Context
The Facebook Reels team wants to test a new interactive sticker shown only in a narrow eligibility slice: about 5% of daily Reels viewers are eligible to ever see it. Leadership wants a launch decision this month.
Hypothesis Seed
The team believes the sticker will increase Reels engagement among eligible viewers by making creation and response behavior more interactive. However, because only 5% of users are eligible, you are concerned about whether the experiment will have enough power, whether spillovers could contaminate control, and whether a null result would be interpretable.
Constraints
- Eligible traffic: 250,000 Facebook users per day globally
- Only eligible users can be randomized; the other 95% never see the feature
- Maximum experiment duration: 14 days
- Desired significance level: 0.05, power: 80%
- Baseline primary metric for eligible users: 18.0% of eligible viewers send at least one Reel share within 7 days
- Smallest business-relevant lift: 3% relative
- False positives are costly because the feature adds engineering and moderation overhead; false negatives are acceptable only if the test is clearly underpowered
Deliverables
- Define the hypothesis, primary metric, secondary metrics, and guardrails for this Facebook Reels experiment.

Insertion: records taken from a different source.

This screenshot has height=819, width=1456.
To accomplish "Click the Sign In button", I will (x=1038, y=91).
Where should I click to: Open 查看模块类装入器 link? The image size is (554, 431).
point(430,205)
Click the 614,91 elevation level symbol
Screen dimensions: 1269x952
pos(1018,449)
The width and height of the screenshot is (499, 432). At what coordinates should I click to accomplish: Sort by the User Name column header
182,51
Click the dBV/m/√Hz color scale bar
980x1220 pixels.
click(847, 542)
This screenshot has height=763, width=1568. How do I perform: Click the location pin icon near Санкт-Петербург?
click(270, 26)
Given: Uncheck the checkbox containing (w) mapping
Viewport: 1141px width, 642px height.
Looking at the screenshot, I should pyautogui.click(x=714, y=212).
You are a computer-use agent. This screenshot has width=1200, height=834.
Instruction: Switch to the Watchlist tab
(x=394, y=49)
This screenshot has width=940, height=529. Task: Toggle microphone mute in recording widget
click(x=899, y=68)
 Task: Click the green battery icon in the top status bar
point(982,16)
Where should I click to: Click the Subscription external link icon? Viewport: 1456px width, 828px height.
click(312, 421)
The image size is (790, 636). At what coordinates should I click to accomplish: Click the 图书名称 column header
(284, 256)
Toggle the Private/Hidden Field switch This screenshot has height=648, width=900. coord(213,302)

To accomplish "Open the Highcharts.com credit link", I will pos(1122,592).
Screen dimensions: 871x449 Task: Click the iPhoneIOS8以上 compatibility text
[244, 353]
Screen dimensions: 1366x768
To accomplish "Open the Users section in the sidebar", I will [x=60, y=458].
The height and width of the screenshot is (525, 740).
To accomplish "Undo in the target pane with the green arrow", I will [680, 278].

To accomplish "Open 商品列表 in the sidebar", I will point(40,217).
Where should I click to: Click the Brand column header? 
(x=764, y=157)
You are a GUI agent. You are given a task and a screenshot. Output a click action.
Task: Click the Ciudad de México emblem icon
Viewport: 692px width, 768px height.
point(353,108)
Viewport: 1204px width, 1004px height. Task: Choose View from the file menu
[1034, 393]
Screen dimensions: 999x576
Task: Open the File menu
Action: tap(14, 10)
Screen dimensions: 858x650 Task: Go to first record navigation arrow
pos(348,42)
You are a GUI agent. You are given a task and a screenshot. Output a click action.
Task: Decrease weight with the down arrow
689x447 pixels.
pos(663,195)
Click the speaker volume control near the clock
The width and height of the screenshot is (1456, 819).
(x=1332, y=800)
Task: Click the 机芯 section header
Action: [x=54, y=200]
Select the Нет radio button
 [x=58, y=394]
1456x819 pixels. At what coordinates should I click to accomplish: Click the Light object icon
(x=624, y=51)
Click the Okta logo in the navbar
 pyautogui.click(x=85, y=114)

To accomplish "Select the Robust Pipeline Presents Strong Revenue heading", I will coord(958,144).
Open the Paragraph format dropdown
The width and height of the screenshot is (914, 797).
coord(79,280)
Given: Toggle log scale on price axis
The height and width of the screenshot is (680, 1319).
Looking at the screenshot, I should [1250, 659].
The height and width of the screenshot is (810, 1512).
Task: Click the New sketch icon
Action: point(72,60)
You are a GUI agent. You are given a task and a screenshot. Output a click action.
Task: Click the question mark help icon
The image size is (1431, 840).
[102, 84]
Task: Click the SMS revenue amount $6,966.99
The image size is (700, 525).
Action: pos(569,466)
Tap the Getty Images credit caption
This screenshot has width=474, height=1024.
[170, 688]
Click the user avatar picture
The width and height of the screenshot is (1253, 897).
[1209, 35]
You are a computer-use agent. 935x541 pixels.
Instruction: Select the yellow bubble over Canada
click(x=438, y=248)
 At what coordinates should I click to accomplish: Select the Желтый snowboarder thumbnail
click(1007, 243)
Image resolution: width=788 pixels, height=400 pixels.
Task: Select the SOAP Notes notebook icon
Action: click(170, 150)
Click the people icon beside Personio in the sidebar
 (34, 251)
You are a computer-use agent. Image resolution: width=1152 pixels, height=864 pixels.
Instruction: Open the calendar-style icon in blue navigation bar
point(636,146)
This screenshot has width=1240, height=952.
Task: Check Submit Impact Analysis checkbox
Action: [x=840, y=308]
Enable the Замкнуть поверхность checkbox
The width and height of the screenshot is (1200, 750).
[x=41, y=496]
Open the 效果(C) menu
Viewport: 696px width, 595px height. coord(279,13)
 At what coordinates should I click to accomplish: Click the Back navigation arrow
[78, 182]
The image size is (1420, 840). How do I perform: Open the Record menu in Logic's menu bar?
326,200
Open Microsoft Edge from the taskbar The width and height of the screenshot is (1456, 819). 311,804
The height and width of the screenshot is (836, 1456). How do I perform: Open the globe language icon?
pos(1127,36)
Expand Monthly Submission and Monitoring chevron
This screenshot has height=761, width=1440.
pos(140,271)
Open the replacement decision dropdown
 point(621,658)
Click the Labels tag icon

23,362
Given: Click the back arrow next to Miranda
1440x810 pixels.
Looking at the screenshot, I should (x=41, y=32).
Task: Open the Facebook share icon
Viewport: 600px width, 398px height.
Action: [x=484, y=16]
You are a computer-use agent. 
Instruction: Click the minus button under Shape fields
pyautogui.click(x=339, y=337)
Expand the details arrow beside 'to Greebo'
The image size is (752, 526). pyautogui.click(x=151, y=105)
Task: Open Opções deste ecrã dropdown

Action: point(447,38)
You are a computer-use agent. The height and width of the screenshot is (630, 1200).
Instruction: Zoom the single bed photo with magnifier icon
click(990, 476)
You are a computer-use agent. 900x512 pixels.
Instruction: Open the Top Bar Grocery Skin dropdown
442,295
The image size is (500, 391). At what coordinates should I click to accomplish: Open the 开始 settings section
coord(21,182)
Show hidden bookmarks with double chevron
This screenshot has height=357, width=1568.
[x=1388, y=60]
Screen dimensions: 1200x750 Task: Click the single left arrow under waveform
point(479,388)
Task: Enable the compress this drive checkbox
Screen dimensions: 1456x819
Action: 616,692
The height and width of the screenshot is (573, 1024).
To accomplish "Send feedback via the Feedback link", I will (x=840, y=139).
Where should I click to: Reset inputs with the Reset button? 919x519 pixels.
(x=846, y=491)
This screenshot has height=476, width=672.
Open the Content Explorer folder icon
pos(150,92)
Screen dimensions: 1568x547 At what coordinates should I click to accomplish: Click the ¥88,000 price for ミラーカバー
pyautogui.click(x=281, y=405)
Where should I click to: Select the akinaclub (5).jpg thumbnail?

- Calculate whether the experiment is adequately powered given that only 5% of users are eligible, and translate the required sample size into runtime.
- Choose the unit of randomization and explain how you would handle interference risk if treated users share Reels with control users.
- Pre-register the analysis plan: statistical test, peeking policy, multiple-comparison policy, and SRM checks.
- State a clear ship / don't-ship / iterate rule that respects both the primary metric and guardrails.